**Aufgaben:**
• A. Gib den Abschnitt des Seitentexts zwischen „Wir wissen, dass“ und „sicherlich auch verständlich.“ einschließlich wieder und tausche dabei „Spatz“ gegen „Sperling“ aus.
• B. Wandle die Zeilen der Auflistung zwischen der Zeile mit „Given: Edit the Languages section“ und dem Ende der Auflistung, beide eingeschlossen, ohne Leerzeilen in eine nummerierte Liste um und lass die Bilder dabei weg.

**Seitentext:**

Wir wissen, dass die drei genannten Eckpunkte noch im November im Programm von Frau Ministerin Künast enthalten waren und der Bundeskanzler von seiner Richtlinienkompetenz Gebrauch gemacht hat und genau diesen Punkt aus dem Gesetz herausgekippt hat. In diesem Vorgang ist meines Erachtens deutlich geworden, wie ungleichgewichtig das Kräfteverhältnis zwischen den Verbrauchern und der Wirtschaftslobby nach wie vor ist. Der Wunsch, noch in dieser Legislaturperiode einen Gesetzentwurf zu verabschieden und

damit möglicherweise lieber den Spatz in der Hand als die Taube auf dem Dach zu haben, ist sicherlich auch verständlich.

Meine Damen und Herren, wir haben in diesem Hause gerade dann, wenn es um die Neuordnung der Agrarpolitik ging, schon höchst ungewöhnliche Gefechtslagen gehabt. Aber ich glaube, dass diese wirklich neu ist: Hier streiten die niedersächsischen Grünen gemeinsam mit der SPD aus Niedersachsen und dem Landwirtschaftsminister gegen die Knebelung der Verbraucherministerin Künast durch den Kanzler in seiner Rolle als Genosse der Bosse. Das ist doch die Situation, in der wir uns befinden.

(Beifall bei den GRÜNEN)

Ohne Info-Pflicht der Wirtschaft bleibt dieses Gesetz ein Torso. Die Befürchtungen der Wirtschaft sind hochgeputscht und unnötig dramatisiert. Das Auskunftsrecht für Betriebsgeheimnisse gegenüber Unternehmen hat nie jemand gefordert. Aber am liebsten hätten es die Betriebe, wenn selbst ihre Telefonnummer zum Betriebsgeheimnis erklärt würde.

(Beifall bei den GRÜNEN)

**Eingabedaten:**
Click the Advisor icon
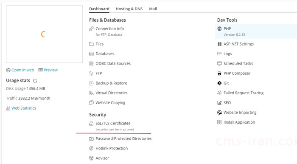The width and height of the screenshot is (297, 164). coord(91,158)
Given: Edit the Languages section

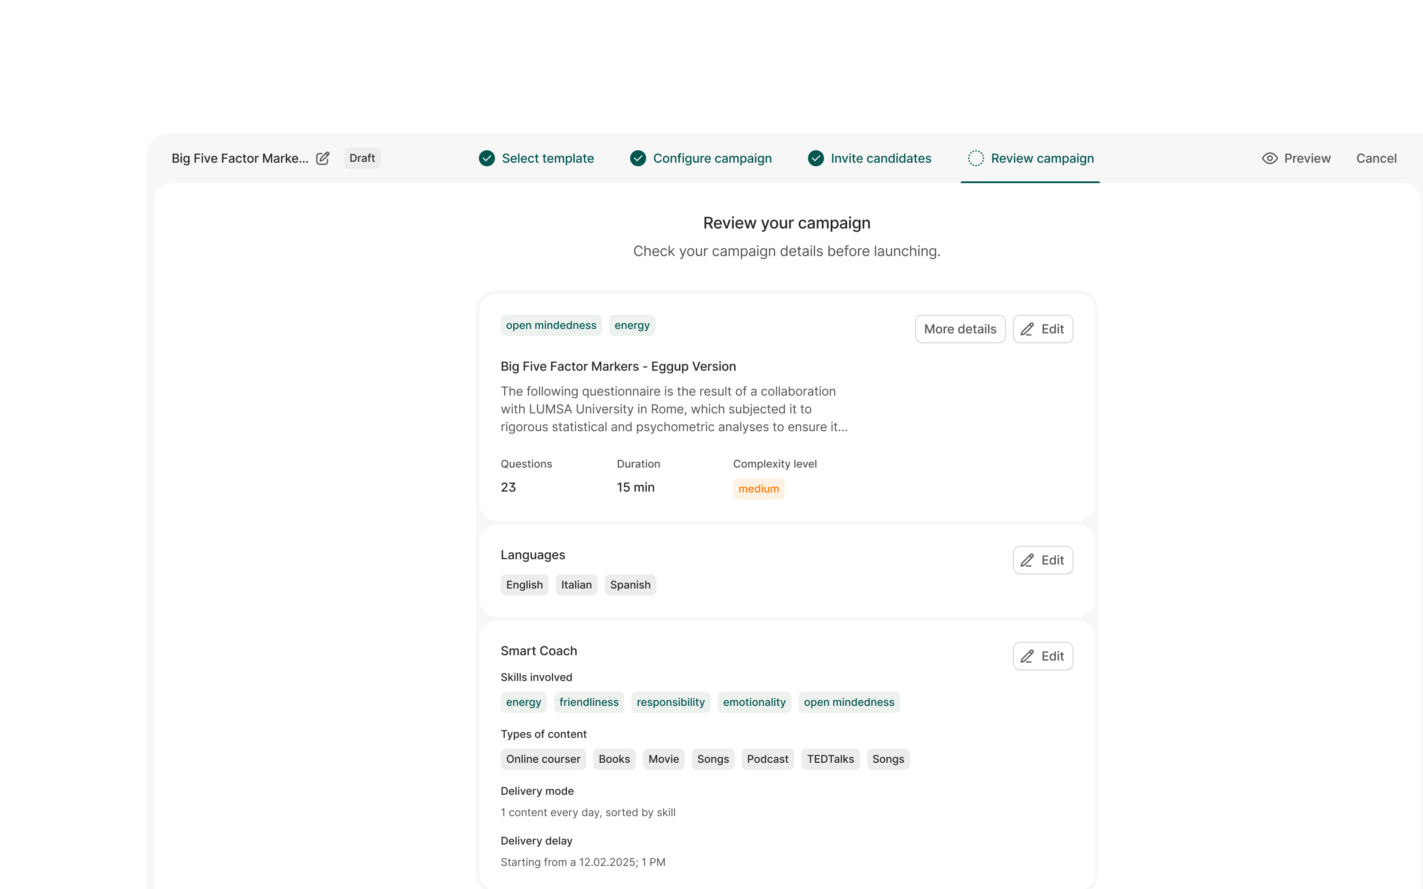Looking at the screenshot, I should point(1043,560).
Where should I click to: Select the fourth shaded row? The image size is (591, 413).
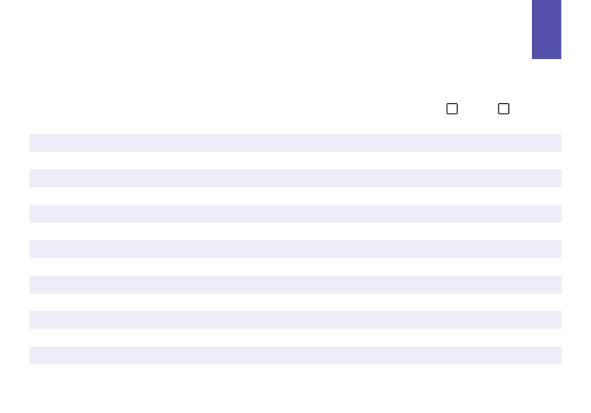295,249
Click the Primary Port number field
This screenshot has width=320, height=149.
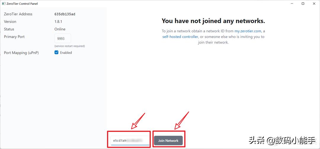point(63,38)
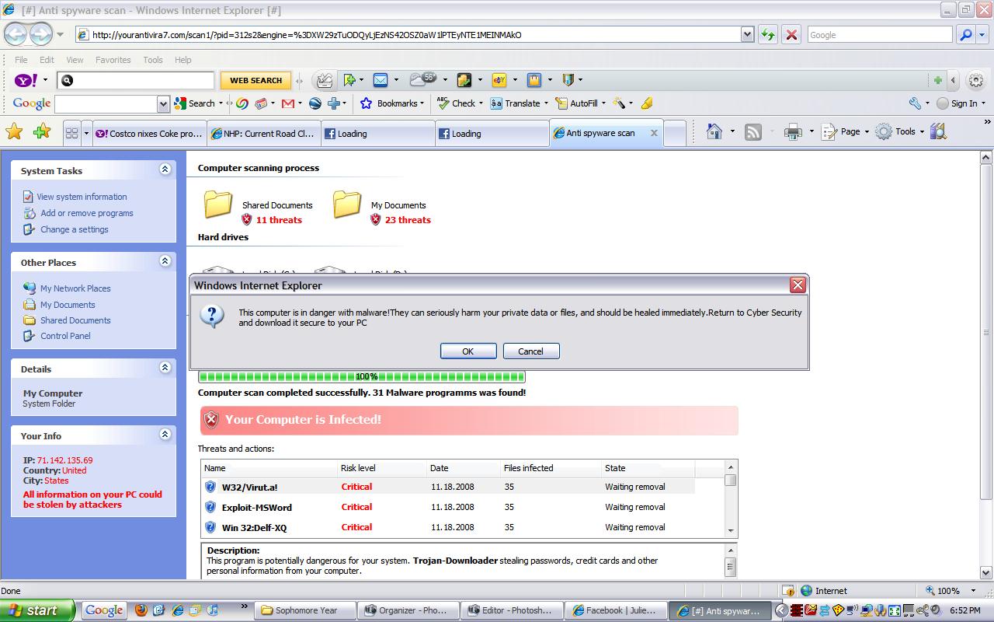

**Ergebnisse je Aufgabe:**
• A.
Wir wissen, dass die drei genannten Eckpunkte noch im November im Programm von Frau Ministerin Künast enthalten waren und der Bundeskanzler von seiner Richtlinienkompetenz Gebrauch gemacht hat und genau diesen Punkt aus dem Gesetz herausgekippt hat. In diesem Vorgang ist meines Erachtens deutlich geworden, wie ungleichgewichtig das Kräfteverhältnis zwischen den Verbrauchern und der Wirtschaftslobby nach wie vor ist. Der Wunsch, noch in dieser Legislaturperiode einen Gesetzentwurf zu verabschieden und

damit möglicherweise lieber den Sperling in der Hand als die Taube auf dem Dach zu haben, ist sicherlich auch verständlich.

• B.
1. Given: Edit the Languages section
2. Looking at the screenshot, I should point(1043,560).
3. Where should I click to: Select the fourth shaded row? The image size is (591, 413).
4. 295,249
5. Click the Primary Port number field
6. This screenshot has width=320, height=149.
7. point(63,38)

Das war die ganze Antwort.